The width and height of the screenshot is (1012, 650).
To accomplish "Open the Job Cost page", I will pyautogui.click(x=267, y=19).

...

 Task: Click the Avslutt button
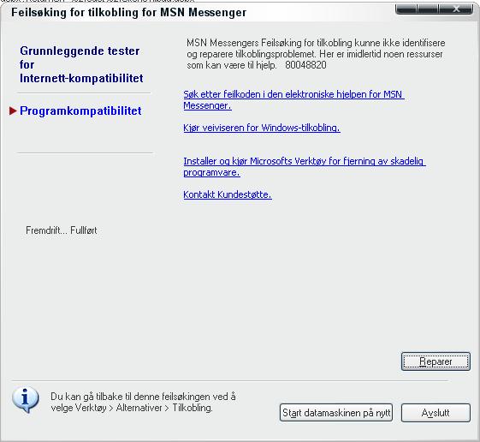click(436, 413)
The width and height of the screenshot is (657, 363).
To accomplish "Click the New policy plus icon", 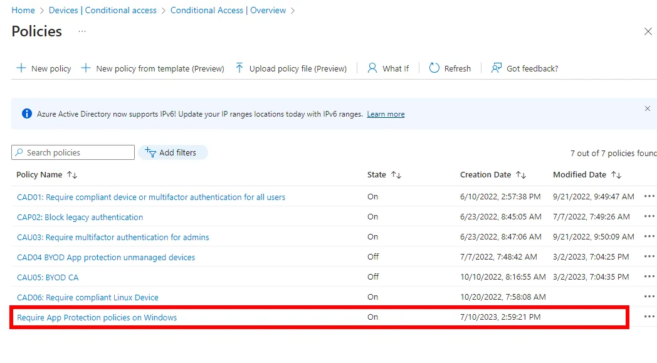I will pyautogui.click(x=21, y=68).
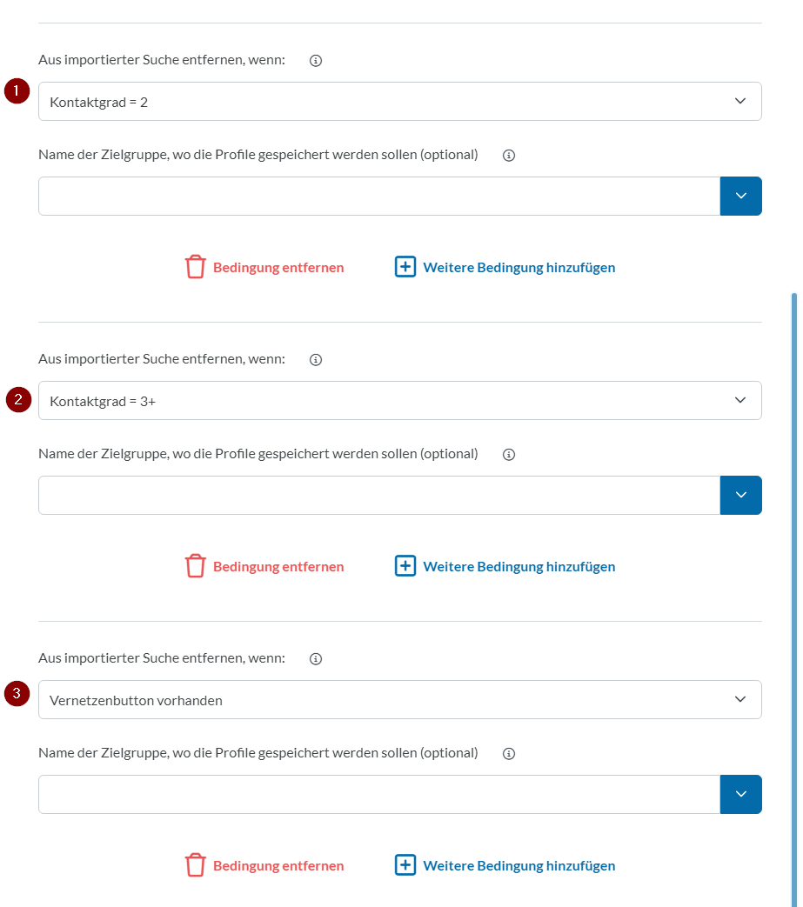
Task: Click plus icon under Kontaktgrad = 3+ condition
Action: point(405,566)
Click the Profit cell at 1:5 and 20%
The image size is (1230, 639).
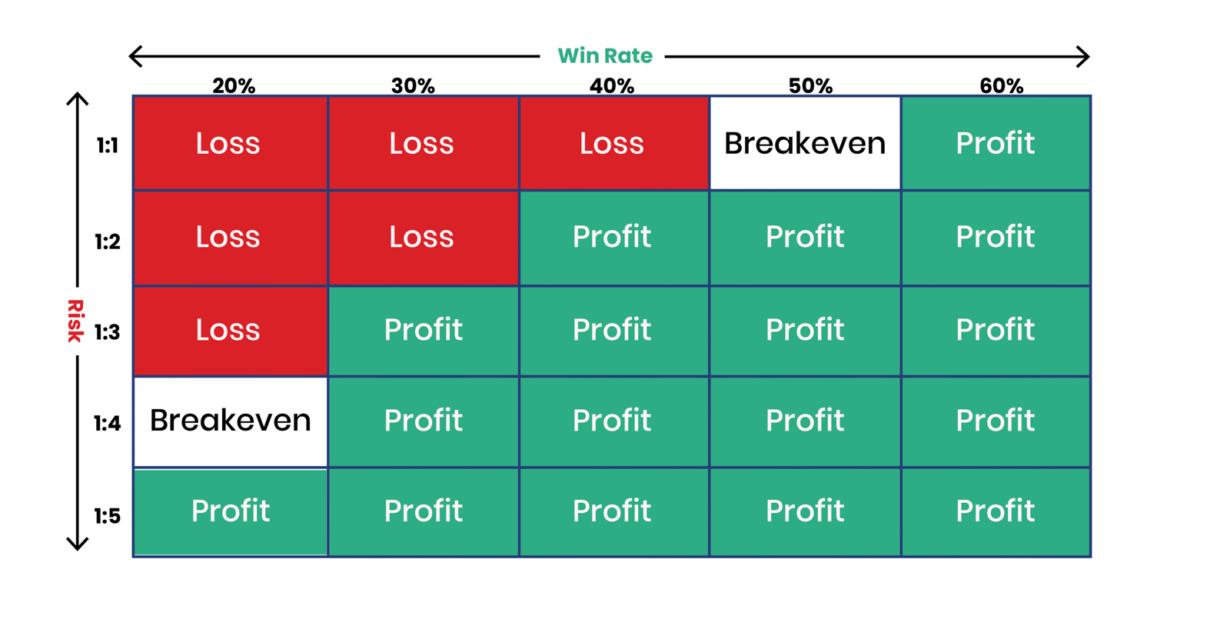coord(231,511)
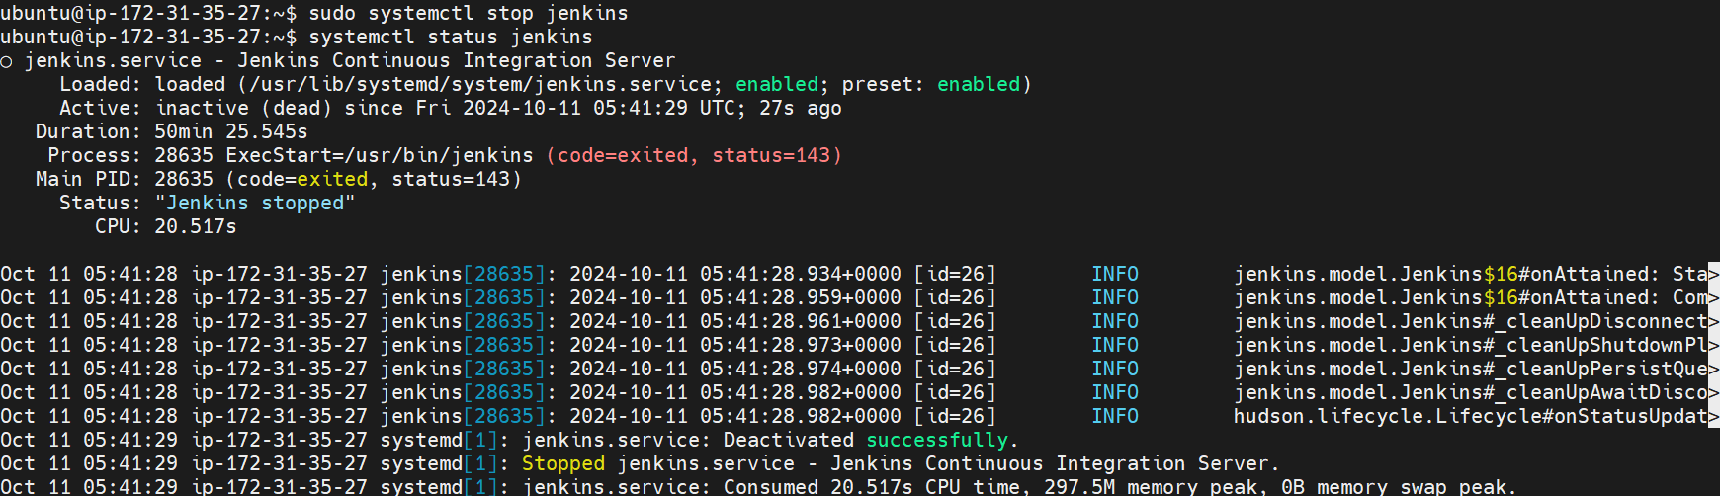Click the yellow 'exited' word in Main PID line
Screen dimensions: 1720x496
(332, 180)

- STATED EXERCISE: Rename "Job Cost" to "Purchase Order" in the rows starting at the line that contains "The width and height of the screenshot is (1012, 650)." and ending at the line that contains "will pyautogui.click(x=267, y=19).", and give back only those lines with nothing else changed.

- WRITTEN RESPONSE:
The width and height of the screenshot is (1012, 650).
To accomplish "Open the Purchase Order page", I will pyautogui.click(x=267, y=19).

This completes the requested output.